Indonesia merupakan negara yang menempatkan presiden dan partai politik terpilih sebagai pihak yang memegang kedaulatan rakyat. Artinya, dari tangan-tangan merekalah (melalui wakil-wakilnya di DPR), kebijakan atau UU dibuat dan dijalankan terhadap sekitar 270 juta rakyat Indonesia. Partai politik pula yang memiliki wewenang untuk mengajukan calon presiden yang akan dipilih oleh rakyat.
Tak hanya itu, perbandingan penguasaan aset antara para kapitalis dan rakyat pun tak apple to apple. Pasalnya, satu persen penduduk negeri ini justru menguasai setengah kekayaan nasional. Hal ini dilihat dari angka GINI rasio terkait penguasaan tanah di Indonesia yang mencapai 0,58. Artinya, 58 persen sumber daya agraria, tanah, dan ruang hanya dikuasai oleh 1 persen penduduk. Sedangkan 40 persen penduduk negeri ini masih terkategori rentan atau miskin berdasarkan standar yang dikeluarkan Bank Dunia.
Dari sini dapat disimpulkan bahwa Indonesia masuk kategori institusi politik dan ekonomi ekstraktif, di mana penguasaan aset-aset strategis lebih didominasi oleh para korporat. Sedangkan rakyat pada umumnya masih bergelut dengan kemiskinan, kesenjangan, dan ketidakadilan sosial yang semakin menganga lebar. Ini artinya, negara gagal sistemis semakin layak ditujukan untuk Indonesia.

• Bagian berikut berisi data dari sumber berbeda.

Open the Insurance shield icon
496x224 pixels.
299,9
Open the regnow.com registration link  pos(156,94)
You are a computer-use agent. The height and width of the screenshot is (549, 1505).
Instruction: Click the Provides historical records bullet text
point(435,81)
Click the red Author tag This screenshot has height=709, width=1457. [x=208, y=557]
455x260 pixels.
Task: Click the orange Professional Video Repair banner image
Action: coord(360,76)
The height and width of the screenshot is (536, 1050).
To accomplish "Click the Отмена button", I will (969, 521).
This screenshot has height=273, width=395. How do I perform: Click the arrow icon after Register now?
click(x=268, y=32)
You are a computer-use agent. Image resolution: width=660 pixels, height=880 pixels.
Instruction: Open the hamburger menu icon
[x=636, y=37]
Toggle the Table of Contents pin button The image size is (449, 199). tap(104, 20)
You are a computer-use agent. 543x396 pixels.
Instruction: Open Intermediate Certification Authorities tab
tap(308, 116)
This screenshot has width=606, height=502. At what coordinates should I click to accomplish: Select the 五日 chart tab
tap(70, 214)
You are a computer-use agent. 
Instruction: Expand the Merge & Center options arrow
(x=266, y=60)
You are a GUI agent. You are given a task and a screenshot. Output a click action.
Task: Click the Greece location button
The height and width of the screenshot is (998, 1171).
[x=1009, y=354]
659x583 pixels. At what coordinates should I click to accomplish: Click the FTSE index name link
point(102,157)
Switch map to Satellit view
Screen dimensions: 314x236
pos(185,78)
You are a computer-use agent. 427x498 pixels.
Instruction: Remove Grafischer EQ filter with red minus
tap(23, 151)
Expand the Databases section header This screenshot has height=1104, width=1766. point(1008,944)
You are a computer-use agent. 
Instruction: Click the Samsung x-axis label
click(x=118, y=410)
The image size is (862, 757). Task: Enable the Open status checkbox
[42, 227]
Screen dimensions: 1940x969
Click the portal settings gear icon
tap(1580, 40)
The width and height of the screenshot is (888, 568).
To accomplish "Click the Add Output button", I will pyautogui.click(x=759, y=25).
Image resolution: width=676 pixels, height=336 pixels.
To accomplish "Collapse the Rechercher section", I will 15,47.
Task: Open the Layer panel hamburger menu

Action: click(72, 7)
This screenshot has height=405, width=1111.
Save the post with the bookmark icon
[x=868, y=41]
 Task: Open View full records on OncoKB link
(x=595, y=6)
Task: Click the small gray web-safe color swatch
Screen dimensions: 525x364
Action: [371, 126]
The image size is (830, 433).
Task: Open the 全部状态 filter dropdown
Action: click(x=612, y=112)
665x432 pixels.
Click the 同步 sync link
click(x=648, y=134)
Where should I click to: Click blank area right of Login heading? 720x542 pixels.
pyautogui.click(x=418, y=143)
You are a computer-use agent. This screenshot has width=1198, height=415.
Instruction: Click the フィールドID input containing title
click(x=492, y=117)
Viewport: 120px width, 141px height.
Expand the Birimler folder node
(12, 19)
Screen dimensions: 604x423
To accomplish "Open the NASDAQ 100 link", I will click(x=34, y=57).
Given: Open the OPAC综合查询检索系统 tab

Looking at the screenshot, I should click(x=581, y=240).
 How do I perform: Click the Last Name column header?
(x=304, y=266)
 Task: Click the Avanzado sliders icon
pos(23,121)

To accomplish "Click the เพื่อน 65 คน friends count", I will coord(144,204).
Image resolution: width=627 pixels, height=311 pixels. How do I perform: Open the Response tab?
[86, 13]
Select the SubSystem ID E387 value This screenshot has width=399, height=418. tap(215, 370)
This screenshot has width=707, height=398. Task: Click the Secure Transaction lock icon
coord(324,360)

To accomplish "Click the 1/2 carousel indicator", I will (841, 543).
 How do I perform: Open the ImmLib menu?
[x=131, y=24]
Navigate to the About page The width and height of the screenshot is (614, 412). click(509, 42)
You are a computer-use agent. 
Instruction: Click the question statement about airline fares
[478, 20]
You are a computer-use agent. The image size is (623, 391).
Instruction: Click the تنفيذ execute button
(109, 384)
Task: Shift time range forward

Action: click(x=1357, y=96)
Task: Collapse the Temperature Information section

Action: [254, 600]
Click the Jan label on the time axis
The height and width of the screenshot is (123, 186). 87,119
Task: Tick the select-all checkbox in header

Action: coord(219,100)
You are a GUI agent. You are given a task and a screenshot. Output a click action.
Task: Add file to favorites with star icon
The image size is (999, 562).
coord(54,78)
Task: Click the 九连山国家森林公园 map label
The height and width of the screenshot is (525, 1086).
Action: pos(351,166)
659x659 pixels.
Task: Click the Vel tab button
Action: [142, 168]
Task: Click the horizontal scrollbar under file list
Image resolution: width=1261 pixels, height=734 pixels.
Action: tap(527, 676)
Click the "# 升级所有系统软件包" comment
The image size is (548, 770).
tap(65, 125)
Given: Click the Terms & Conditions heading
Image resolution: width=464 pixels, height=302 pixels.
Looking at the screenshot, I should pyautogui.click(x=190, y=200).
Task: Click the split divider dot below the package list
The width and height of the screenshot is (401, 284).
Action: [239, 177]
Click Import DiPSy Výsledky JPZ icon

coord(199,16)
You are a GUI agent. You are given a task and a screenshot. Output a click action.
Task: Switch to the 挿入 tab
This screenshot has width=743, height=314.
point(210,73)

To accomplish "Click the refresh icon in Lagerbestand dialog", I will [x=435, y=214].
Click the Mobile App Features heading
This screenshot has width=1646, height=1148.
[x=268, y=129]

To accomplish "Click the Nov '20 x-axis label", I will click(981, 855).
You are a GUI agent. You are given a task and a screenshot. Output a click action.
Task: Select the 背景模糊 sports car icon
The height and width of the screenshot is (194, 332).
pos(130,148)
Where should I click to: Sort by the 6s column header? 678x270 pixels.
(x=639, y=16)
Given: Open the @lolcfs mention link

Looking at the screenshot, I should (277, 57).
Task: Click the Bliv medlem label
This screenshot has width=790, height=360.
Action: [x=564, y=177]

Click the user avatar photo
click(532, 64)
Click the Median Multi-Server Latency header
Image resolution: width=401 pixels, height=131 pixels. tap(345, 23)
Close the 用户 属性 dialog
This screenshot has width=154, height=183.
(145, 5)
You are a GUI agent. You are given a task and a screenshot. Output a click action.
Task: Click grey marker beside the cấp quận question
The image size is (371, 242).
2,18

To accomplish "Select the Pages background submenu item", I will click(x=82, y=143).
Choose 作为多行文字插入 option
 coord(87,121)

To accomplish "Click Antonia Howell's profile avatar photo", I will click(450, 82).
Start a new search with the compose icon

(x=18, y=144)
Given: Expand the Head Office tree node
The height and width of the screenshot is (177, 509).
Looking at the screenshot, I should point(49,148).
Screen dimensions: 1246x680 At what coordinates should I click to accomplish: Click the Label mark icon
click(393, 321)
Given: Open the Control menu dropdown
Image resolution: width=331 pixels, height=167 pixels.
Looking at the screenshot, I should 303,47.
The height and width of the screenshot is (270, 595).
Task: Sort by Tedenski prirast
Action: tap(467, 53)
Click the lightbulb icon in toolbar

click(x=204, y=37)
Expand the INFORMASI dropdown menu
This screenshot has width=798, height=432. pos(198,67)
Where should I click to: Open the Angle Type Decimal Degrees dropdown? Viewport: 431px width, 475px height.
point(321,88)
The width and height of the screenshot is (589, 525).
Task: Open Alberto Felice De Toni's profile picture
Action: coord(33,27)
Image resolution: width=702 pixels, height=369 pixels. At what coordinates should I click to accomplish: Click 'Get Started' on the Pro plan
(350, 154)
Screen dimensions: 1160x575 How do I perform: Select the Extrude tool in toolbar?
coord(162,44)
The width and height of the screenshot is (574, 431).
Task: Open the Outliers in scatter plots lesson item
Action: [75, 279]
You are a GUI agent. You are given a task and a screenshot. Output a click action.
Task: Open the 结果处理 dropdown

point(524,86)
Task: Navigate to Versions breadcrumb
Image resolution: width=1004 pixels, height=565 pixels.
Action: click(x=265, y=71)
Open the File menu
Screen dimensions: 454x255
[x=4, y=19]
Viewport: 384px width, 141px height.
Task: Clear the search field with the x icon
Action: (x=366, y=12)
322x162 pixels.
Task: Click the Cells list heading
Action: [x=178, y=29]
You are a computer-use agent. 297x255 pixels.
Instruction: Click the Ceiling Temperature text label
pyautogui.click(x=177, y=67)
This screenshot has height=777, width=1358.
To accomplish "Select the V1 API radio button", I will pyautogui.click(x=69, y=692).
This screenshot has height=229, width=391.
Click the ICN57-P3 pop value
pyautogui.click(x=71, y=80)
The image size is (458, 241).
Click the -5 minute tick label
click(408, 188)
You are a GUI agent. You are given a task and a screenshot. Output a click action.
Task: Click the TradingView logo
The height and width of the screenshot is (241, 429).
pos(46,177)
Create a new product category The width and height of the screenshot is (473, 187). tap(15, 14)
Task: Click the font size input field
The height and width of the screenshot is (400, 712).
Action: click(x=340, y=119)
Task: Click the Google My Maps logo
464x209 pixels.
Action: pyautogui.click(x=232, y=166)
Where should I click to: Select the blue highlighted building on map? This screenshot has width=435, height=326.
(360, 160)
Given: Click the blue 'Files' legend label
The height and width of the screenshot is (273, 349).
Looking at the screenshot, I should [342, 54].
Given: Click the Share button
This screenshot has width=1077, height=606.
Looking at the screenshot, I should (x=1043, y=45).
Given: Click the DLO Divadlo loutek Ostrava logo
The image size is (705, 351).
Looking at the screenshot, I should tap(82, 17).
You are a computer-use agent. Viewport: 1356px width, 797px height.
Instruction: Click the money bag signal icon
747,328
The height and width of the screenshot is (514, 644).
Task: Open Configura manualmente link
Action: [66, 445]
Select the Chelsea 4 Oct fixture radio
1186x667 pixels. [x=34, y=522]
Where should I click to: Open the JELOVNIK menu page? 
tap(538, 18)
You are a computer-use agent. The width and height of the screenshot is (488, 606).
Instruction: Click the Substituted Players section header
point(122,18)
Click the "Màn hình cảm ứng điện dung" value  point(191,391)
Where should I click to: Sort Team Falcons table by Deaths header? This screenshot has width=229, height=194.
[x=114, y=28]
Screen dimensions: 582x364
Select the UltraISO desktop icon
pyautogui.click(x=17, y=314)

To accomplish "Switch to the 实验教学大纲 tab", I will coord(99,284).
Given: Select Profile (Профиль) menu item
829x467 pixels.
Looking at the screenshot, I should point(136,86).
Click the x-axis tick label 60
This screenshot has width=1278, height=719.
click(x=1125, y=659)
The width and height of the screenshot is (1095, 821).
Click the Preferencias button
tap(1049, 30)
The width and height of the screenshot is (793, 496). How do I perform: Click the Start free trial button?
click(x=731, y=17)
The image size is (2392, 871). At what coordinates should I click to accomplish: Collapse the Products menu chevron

Inilah petaka besar sebuah negara yang dikelola oleh sistem kapitalisme. Di bawah asuhan kapitalisme, sebagus dan sebaik apa pun potensi yang dimiliki oleh satu negara, niscaya tidak akan mampu mewujudkan kemajuan dan kesejahteraan hakiki. Pasalnya, kapitalisme yang hanya berorientasi pada materi, tidak pernah sungguh-sungguh mewujudkan kesejahteraan rakyat. Meski beberapa negara mampu membuat ekonominya maju dan berkembang pesat, tetapi kerusakan yang ditimbulkan oleh sistem ini jauh lebih besar.
Butuh Sistem Terbaik
Jika disodorkan pertanyaan kepada mereka yang paham sejarah untuk memilih sistem mana yang paling sempurna, niscaya mereka akan menjawab sistem Islam. Meskipun kini kaum muslim dan umat manusia pada umumnya tidak dapat menyaksikan jejak-jejak peradaban Islam, tetapi sejarah kegemilangannya tak dapat dinafikan. Ya, peradaban Islam di bawah naungan Khilafah adalah peradaban emas yang telah memberikan sumbangsih luar biasa bagi manusia.
Namun, satu hal yang harus diingat bahwa kemajuan dan kejayaan yang pernah diraih Khilafah bukanlah disebabkan oleh orang (pemimpinnya), tetapi terletak pada sistem yang menaunginya. Sistem yang baik dan tepat akan melahirkan kebaikan bagi manusia di semua aspek kehidupan. Sistem terbaik itu adalah Islam yang lahir dari Sang Pencipta, yakni Allah Swt. Jika kapitalisme telah menimbulkan berbagai petaka, Islam justru hadir membawa rahmat bagi seluruh alam. Allah Swt. berfirman dalam surah Al-Anbiya ayat 107 :"Dan Kami tidak mengutus engkau (Muhammad) melainkan untuk (menjadi) rahmat bagi seluruh alam."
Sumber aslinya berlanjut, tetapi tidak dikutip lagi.